Alteration of oxygen evolution mechanisms in layered LiCoO2 structures by intercalation of alkali metal ions

Abstract

Two oxygen evolution reaction (OER) mechanisms on layered lithium cobalt oxide (LiCoO₂ and simply LCO) were demonstrated by inserting various alkali metal ions. During the OER, we observed the insertion of large cations (Na⁺, K⁺, and Cs⁺) into delithiated LCO from the corresponding electrolyte solutions. The deep intercalation of hydrated Na⁺ and K⁺ resulted in significant structural transformations of delithiated LCO. In addition, the intercalated cations and remaining Li⁺ determined the average Co valence states in the LCO catalysts. Characteristic analyses showed that the increased Co valence state and Co–O covalency enhanced OER activity (LiOH < NaOH < KOH). In addition, density functional theory (DFT) calculations supported the formation of OER active sites as K⁺ was partially intercalated.
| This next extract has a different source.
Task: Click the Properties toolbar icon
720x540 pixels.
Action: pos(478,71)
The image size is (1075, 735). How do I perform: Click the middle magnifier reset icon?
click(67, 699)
In contrast, the superior OER activity obtained after Cs⁺ insertion entailed a different process. A sharp rise in the OER activity at a high pH and bent edges of oxide layers imposing surface tensile strain supported the lattice-oxygen-mediated OER. The original LCO bulk structure is mostly preserved with Cs⁺ insertion, offering better catalytic stability.